Poison Ivy #33 // Review
She wonders sometimes if we all have the same dreams. Like...when we fall asleep, do we all fall into the same place? On common landscape? So maybe that jolt of confusion in the land between dream and waking life is just the confusion of being separated from the one thing that is truly real. She’s about to discover some of the complexity behind this curiosity in Poison Ivy #33. Writer G. Willow Wilson continues a deeply enjoyable and sweetly engaging run with Pam and company that is brought to page and panel by artist Marcio Takara and colorist Arif Prianto.
She’s also kind of wondering whether or not it might be capable to make that sort of dreamscape on Earth. Of course...thoughts of that sort are very well-intentioned thoughts, but such thoughts ARE the thoughts of dictators and lunatics and megalomaniacs. She knows a little bit about that herself. She’s certain spent enough time with THEM over the years. Still...there IS beauty in rewilding a space that had been left to die due to neglect.
The series continues to sparkle with wit and drama. WIlson is a gifted storyteller who can find thee deepest meaning in the shallowest cliche and do so in the midst of a sweeping action horror. It’s sunning stuff and she’s been doing it for years now with this same creative team...so they all know each other well enough to have developed a really interesting sort of a rapport that does wonders for the overall fluidity and unity of the story.
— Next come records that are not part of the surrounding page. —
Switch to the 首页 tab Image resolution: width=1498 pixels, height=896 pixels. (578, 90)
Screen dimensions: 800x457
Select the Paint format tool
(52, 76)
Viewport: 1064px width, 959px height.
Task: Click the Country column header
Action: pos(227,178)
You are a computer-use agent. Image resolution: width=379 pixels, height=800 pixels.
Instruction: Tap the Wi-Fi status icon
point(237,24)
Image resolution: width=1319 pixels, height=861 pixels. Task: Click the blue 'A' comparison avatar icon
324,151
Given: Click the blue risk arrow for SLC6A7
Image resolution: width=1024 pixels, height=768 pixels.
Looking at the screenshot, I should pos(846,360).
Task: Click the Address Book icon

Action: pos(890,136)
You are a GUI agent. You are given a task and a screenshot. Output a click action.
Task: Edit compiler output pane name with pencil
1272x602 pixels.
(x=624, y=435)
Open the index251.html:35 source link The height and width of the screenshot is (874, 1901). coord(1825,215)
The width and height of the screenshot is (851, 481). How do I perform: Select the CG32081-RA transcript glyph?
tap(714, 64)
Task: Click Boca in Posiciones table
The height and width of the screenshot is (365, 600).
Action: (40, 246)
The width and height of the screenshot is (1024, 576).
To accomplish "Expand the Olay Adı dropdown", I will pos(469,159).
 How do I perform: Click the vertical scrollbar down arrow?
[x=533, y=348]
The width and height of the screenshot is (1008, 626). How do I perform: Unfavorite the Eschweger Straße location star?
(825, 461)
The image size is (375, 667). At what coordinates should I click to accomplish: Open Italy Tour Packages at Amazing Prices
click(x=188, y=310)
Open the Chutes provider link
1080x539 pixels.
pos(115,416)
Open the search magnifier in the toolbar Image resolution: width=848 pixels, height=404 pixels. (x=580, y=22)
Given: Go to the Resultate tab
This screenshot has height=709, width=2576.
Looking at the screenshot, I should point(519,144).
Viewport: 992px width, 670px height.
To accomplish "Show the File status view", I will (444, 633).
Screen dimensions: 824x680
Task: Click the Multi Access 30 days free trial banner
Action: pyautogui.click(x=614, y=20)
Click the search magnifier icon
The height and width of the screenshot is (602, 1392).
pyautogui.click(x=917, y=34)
Pam comes across with great complexity that seems to have delicately evolved over the years since her first issue. The delicate dynamics between her and Pam and this new Peter guy turn out to be remarkably engrossing on a few different levels.
Wilson allows Pam to be actually...actually kind of happy for much of the run of this particular issue, which is actually really, really cool. This allows Takara and Prianto an opportunity to show the title character in a rare moment of satisfaction. Under the pen of Takara and the resonance of Prianto’s colors, Pam is pretty and radiant when she’s actually happy. There’s a strong sense of remarkably clever bits of energy around the edges of everything that work quite well throughout an issue that also features some petty dramatic action and tension once things really get going.
There’s a really cool sense of progression that continues to develop as the series continues. What opened with a restless road trip and continued through a big crossover and various other episodes has finally settled-down into a moment where Pam has finally created a home for herself...which has not been compromised. And now she’s decided to stand her ground on the ground that she has nurtured into being beautiful. And she’ll be damned if she lets anything happen to it. It’s a fun progression for someone who had started the series in a quasi-genocidal sort of a mood.